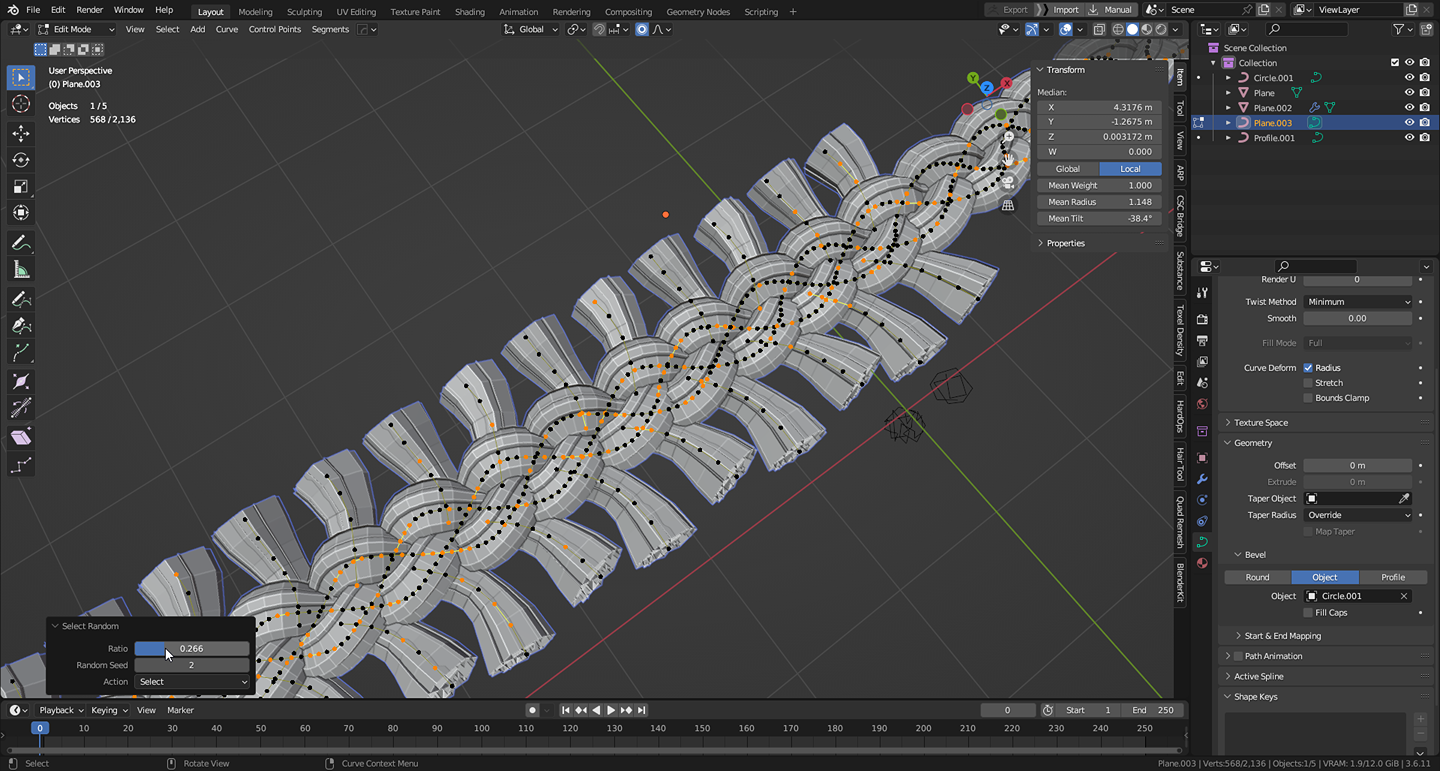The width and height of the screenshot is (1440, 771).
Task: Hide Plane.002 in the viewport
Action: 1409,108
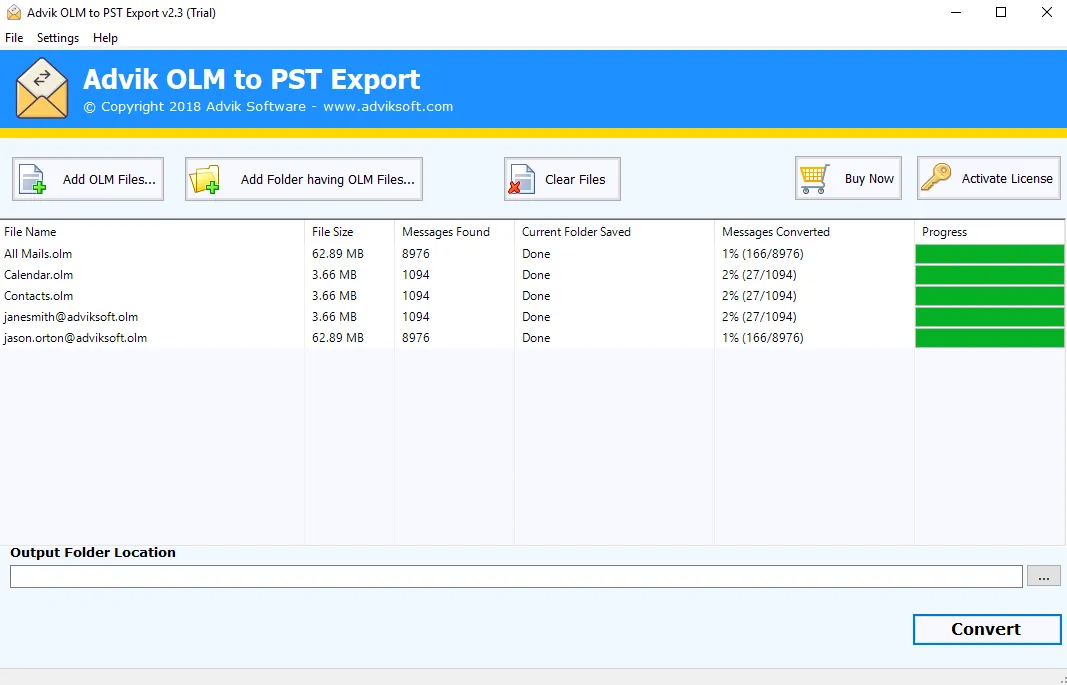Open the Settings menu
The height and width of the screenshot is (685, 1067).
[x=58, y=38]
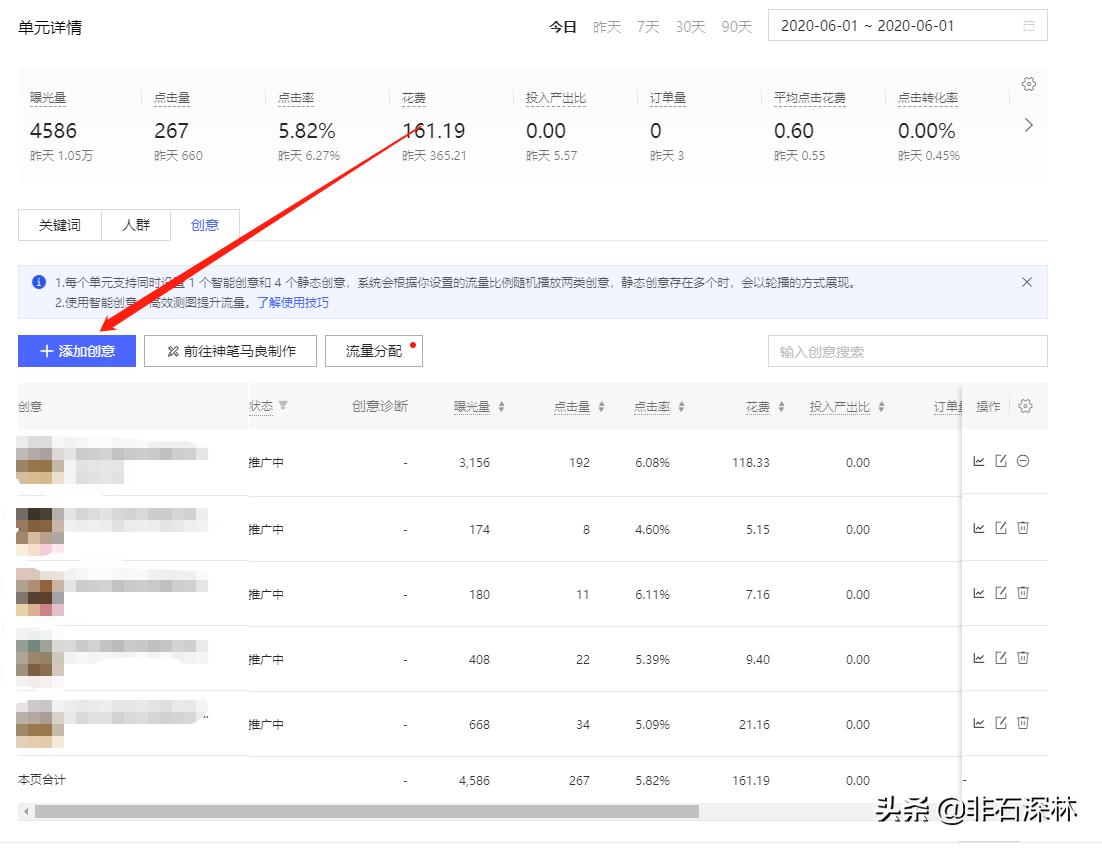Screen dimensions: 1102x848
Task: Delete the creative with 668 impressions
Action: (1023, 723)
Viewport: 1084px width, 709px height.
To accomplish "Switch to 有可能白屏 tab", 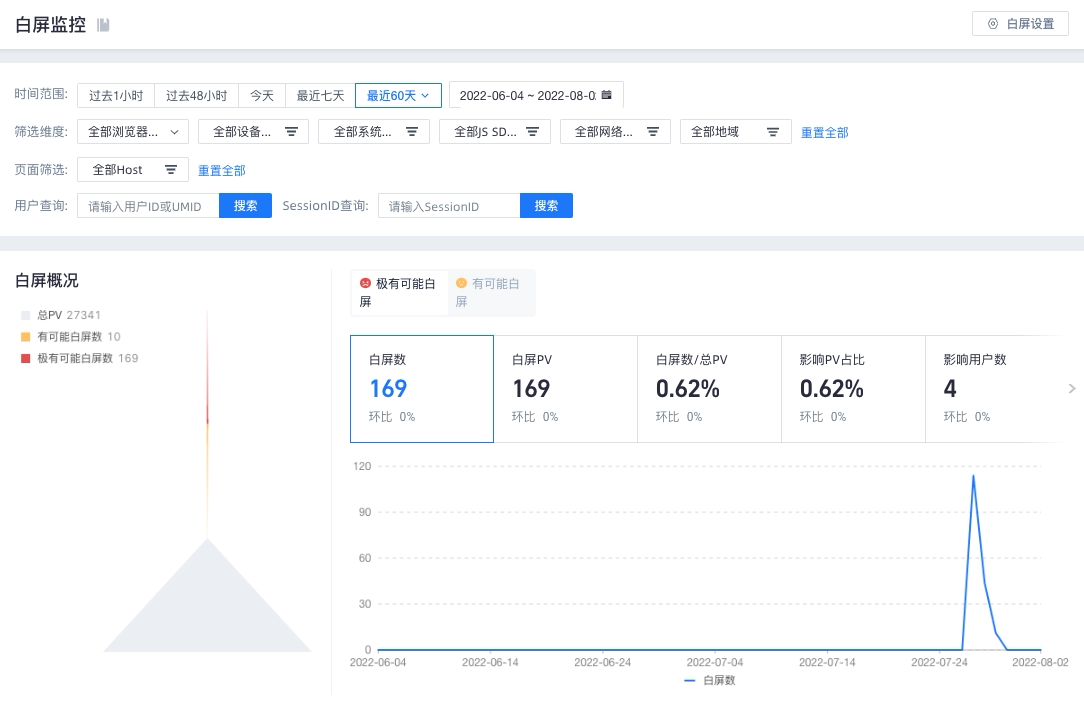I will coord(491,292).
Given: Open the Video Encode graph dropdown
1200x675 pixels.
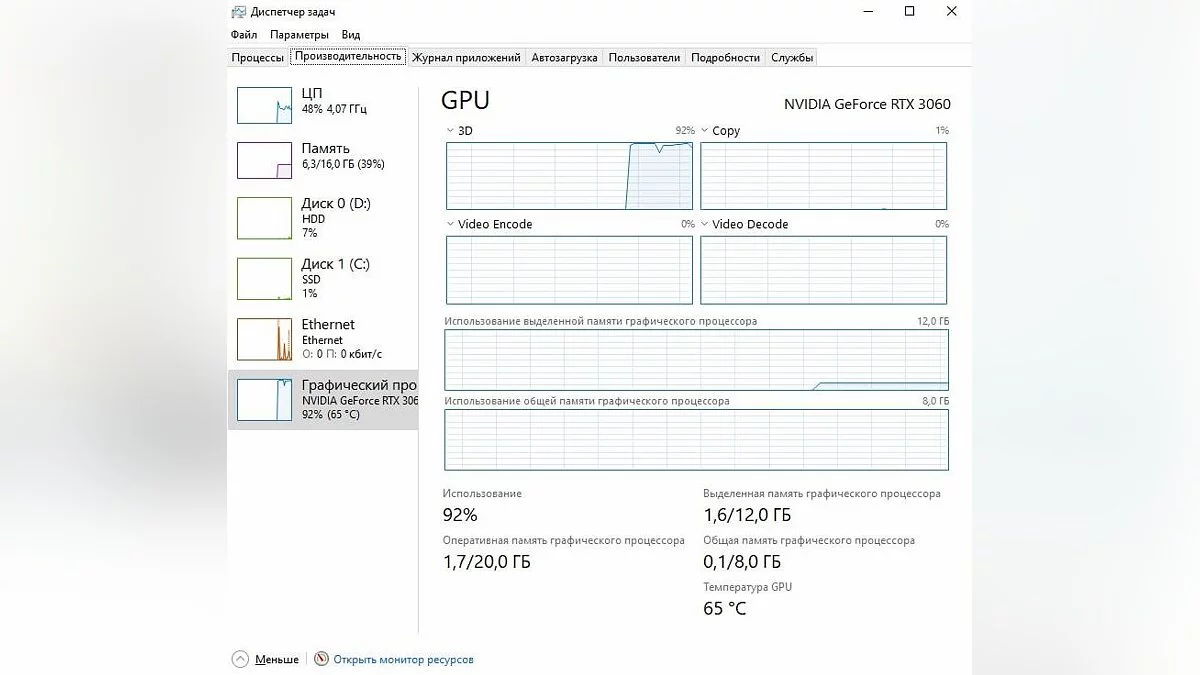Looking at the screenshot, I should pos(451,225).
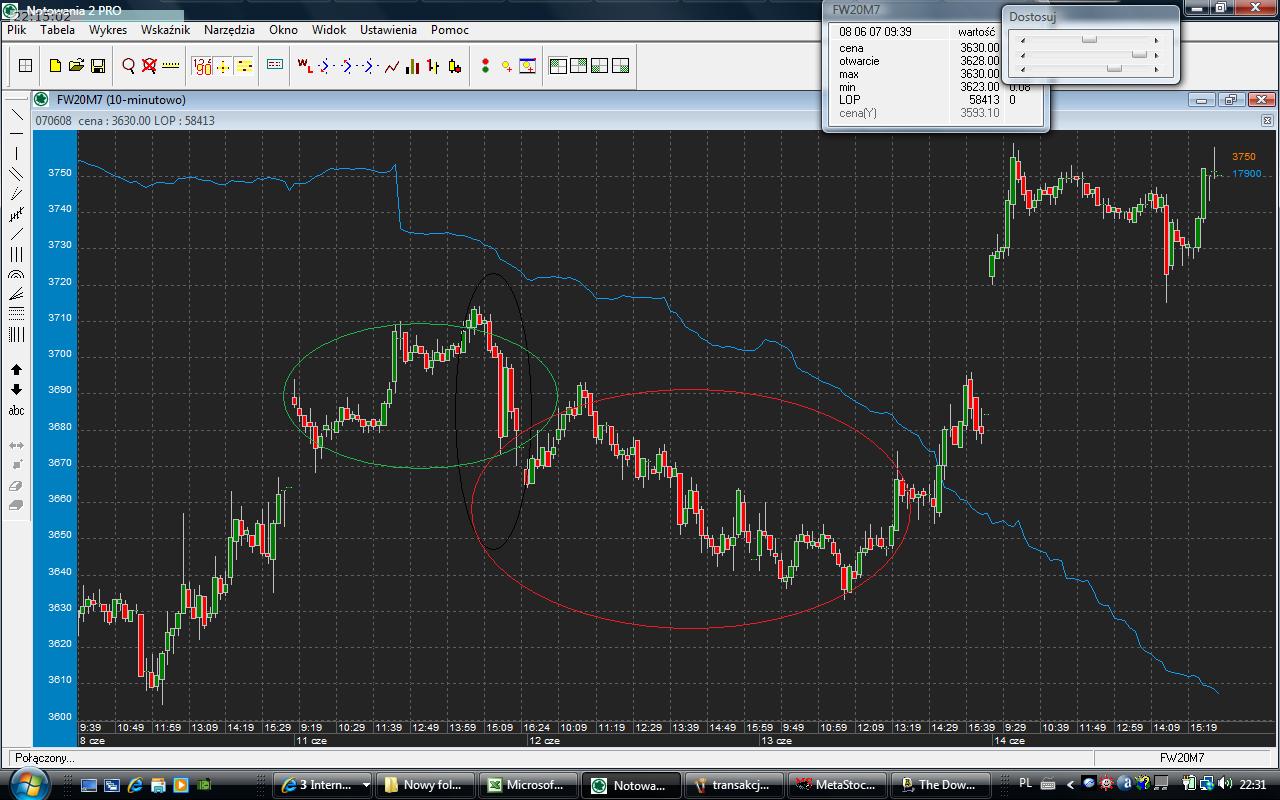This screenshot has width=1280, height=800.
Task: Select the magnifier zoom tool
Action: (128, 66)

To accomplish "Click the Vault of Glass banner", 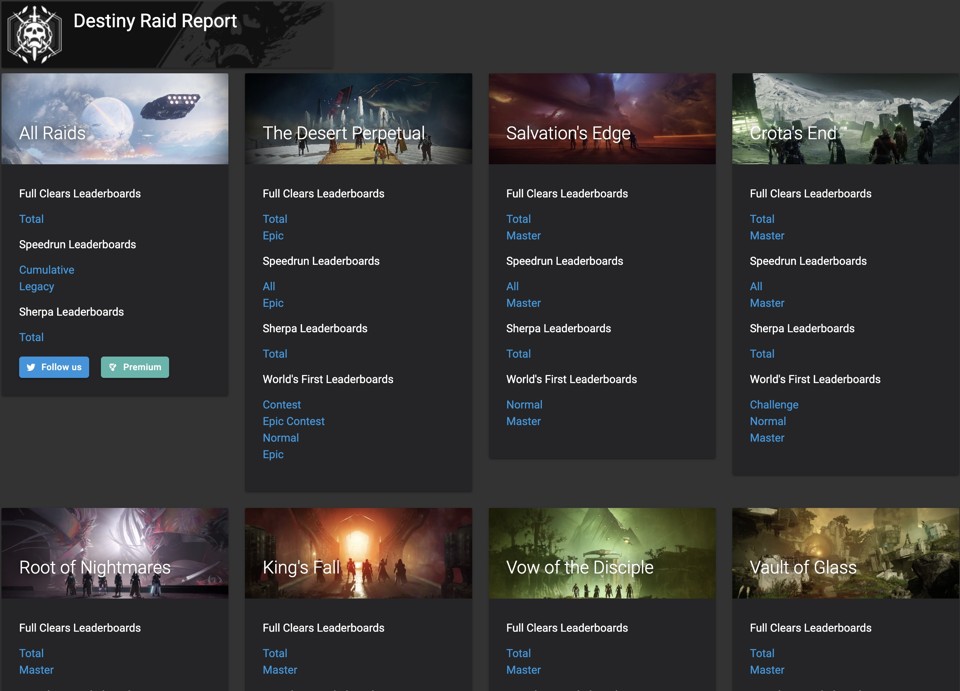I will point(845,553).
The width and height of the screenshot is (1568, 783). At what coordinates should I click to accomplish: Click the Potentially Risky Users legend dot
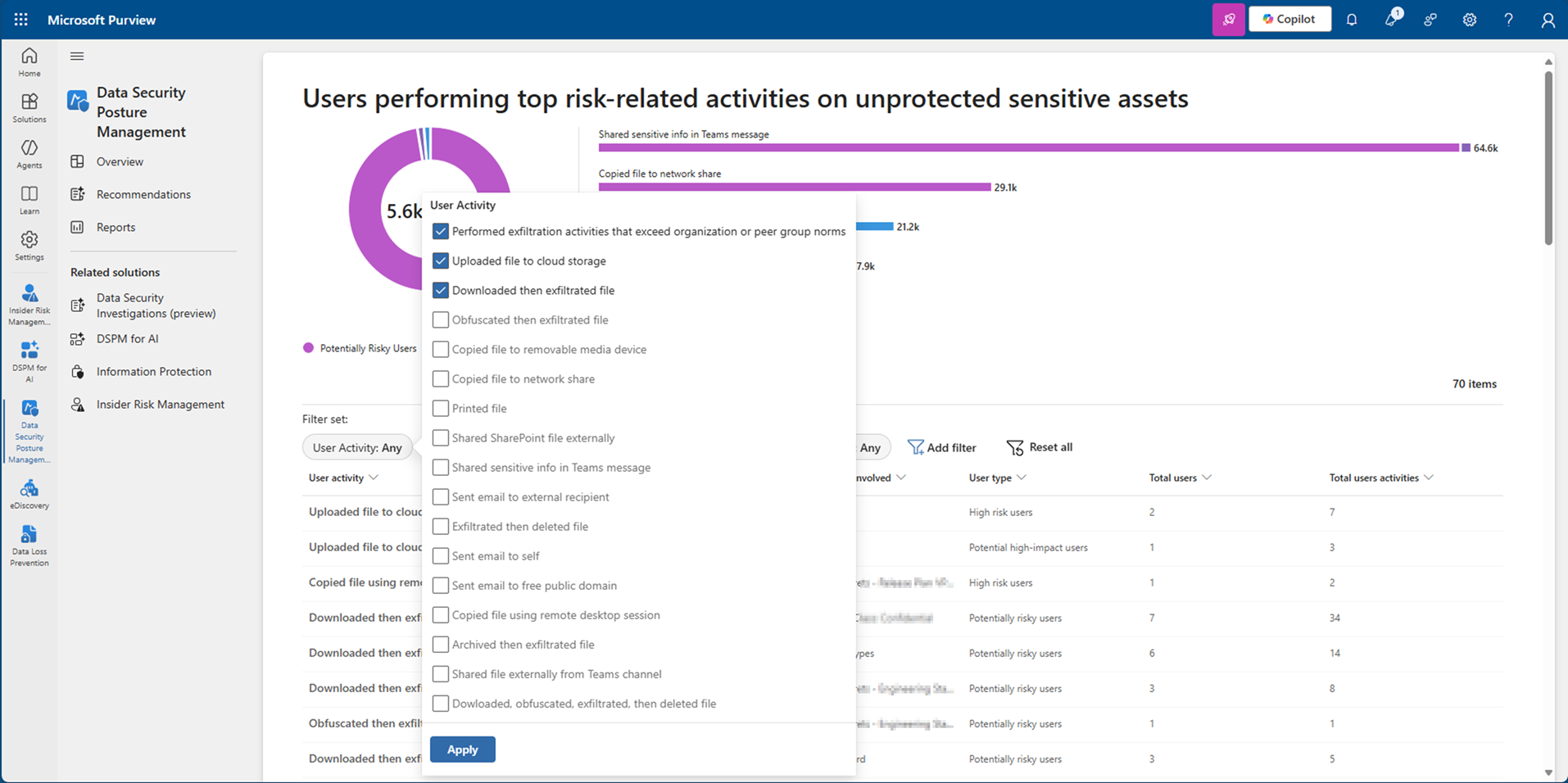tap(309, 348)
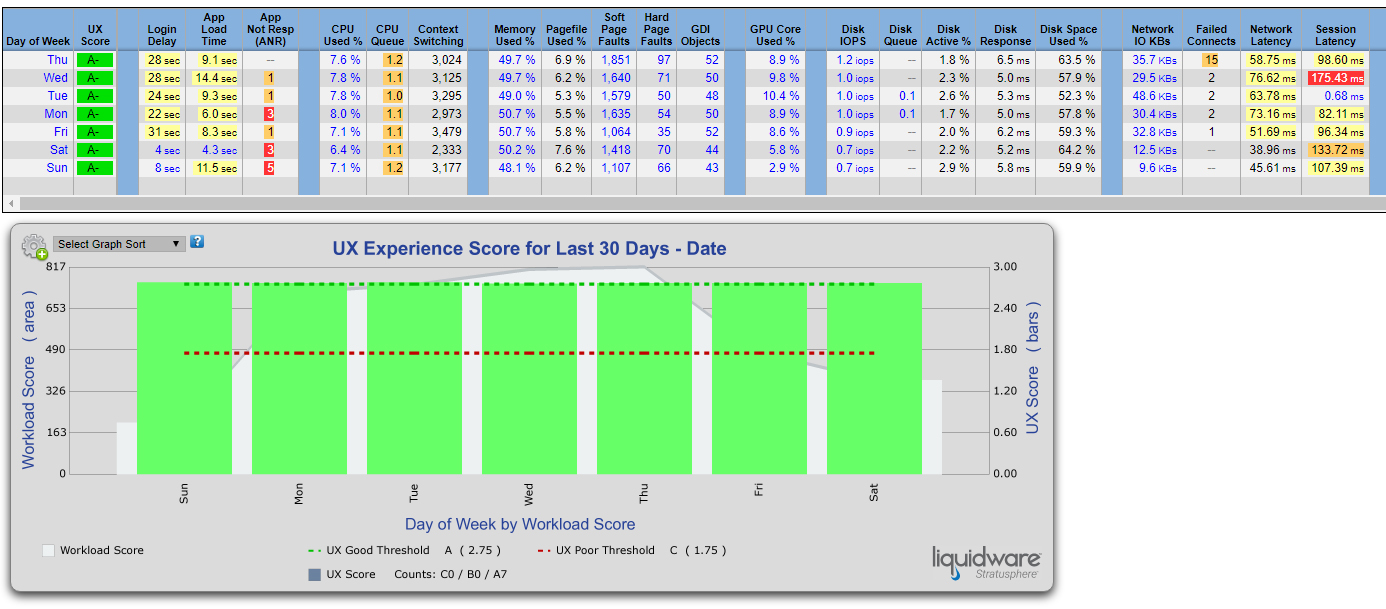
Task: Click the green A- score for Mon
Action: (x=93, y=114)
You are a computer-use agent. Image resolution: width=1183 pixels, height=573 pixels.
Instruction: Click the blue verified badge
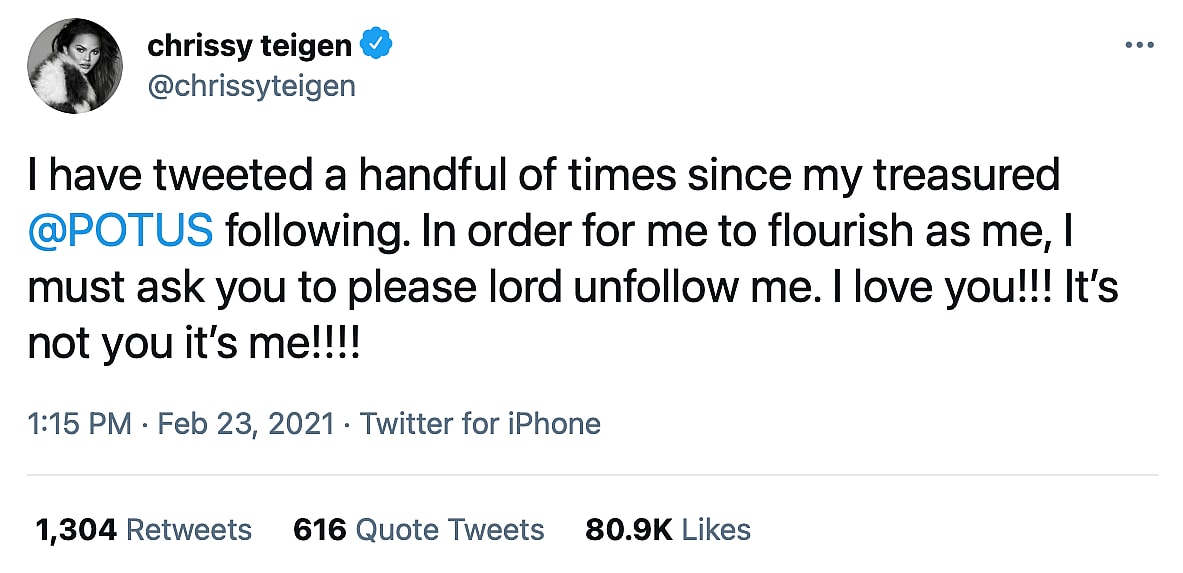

○ ○ ○ ○ ○

Task instructions –
Every line from the one containing "The width and height of the screenshot is (1568, 783)." to the final line of the records should be duplicated exactly; no picture is to be copied.

Answer section –
The width and height of the screenshot is (1568, 783). At what coordinates should I click to accomplish: Click the Potentially Risky Users legend dot
tap(309, 348)
Task: Click the green A- score for Mon
Action: (x=93, y=114)
You are a computer-use agent. Image resolution: width=1183 pixels, height=573 pixels.
Instruction: Click the blue verified badge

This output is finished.